Aclaro el voto porque, como lo expresé en la Sala respectiva, no estoy de acuerdo con la referencia que se hace a los convenios sobre derechos humanos.

En otras ocasiones, he dicho lo siguiente, que hoy reitero:

He declarado el voto en lo relacionado con la afirmación que se hace consistente en que el país requirente debe dar aplicación al contenido de la Convención Americana de Derechos Humanos y a los pactos internacionales sobre derechos civiles, económicos y políticos.

En materia de extradición, no veo cómo Colombia pueda decir a los Estados Unidos, que no ha ratificado tales convenios, que con fundamento en ellos, por ejemplo, tiene que buscar la resocialización del condenado.

Desde luego, esto no significa que el Estado requirente pueda desconocer los derechos y garantías ecuménicas, reconocidas por la generalidad de los pueblos democráticos.
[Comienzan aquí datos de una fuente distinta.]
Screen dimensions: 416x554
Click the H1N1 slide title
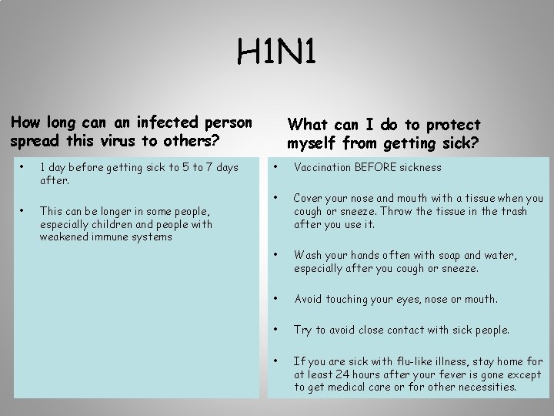(x=276, y=53)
Que sea necesario establacer condiciones a los países solicitantes, nadie lo puede discutir, como tradicionalmente, desde siempre, lo ha hecho la Corte Suprema de Justicia.

Pero de ahí a imponer al peticionario la sujeción a disposiciones que se ha abstenido de ratificar, es imposible, salvo que, claro está, vulnere flagrantemente la esencia de aquella normatividad general y universal.